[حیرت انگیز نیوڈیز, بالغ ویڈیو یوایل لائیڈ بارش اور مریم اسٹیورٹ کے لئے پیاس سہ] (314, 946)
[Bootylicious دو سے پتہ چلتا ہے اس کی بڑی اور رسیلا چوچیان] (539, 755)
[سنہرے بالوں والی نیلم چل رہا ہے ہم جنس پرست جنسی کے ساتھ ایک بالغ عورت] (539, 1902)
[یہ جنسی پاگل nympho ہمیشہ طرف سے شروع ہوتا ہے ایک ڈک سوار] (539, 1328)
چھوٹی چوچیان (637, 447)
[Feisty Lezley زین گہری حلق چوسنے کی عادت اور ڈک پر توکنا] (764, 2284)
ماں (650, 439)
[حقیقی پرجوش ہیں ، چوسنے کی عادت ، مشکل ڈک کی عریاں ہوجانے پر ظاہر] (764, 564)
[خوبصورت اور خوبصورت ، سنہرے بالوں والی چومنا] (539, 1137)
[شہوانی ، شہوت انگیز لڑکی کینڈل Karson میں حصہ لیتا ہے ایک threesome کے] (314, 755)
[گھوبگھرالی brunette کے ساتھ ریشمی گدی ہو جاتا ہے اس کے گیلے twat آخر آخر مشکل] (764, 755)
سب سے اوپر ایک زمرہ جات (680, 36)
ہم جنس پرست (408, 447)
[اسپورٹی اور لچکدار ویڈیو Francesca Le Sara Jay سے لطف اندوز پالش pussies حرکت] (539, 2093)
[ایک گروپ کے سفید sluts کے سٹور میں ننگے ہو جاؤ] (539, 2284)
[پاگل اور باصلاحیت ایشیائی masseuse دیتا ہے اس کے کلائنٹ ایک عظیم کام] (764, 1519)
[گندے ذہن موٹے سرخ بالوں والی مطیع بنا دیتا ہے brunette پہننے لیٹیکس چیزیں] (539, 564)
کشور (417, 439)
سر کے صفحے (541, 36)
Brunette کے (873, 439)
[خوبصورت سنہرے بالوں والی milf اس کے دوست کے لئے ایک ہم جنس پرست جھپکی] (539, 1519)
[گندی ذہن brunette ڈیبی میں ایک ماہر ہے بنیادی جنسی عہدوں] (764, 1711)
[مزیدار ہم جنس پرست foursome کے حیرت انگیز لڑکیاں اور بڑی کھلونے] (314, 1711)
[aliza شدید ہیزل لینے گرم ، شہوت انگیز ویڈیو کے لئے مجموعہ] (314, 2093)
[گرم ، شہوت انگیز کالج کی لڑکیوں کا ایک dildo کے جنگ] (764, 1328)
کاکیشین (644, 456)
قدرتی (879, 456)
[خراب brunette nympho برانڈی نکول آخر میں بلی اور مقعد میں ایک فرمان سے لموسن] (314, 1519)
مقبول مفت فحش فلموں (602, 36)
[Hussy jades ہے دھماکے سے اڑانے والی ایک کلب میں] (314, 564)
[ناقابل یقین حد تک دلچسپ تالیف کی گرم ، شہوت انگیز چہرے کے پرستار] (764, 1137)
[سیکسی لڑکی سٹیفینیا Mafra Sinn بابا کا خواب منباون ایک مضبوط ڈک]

> **TASK BRIEF**
In the data above, find the line with "[aliza شدید ہیزل" and the line with "مقبول مفت فحش فلموں (602, 36)". Retype both, plus every line between them, exactly.

> **SOLUTION TO THIS PROBLEM**
[aliza شدید ہیزل لینے گرم ، شہوت انگیز ویڈیو کے لئے مجموعہ] (314, 2093)
[گرم ، شہوت انگیز کالج کی لڑکیوں کا ایک dildo کے جنگ] (764, 1328)
کاکیشین (644, 456)
قدرتی (879, 456)
[خراب brunette nympho برانڈی نکول آخر میں بلی اور مقعد میں ایک فرمان سے لموسن] (314, 1519)
مقبول مفت فحش فلموں (602, 36)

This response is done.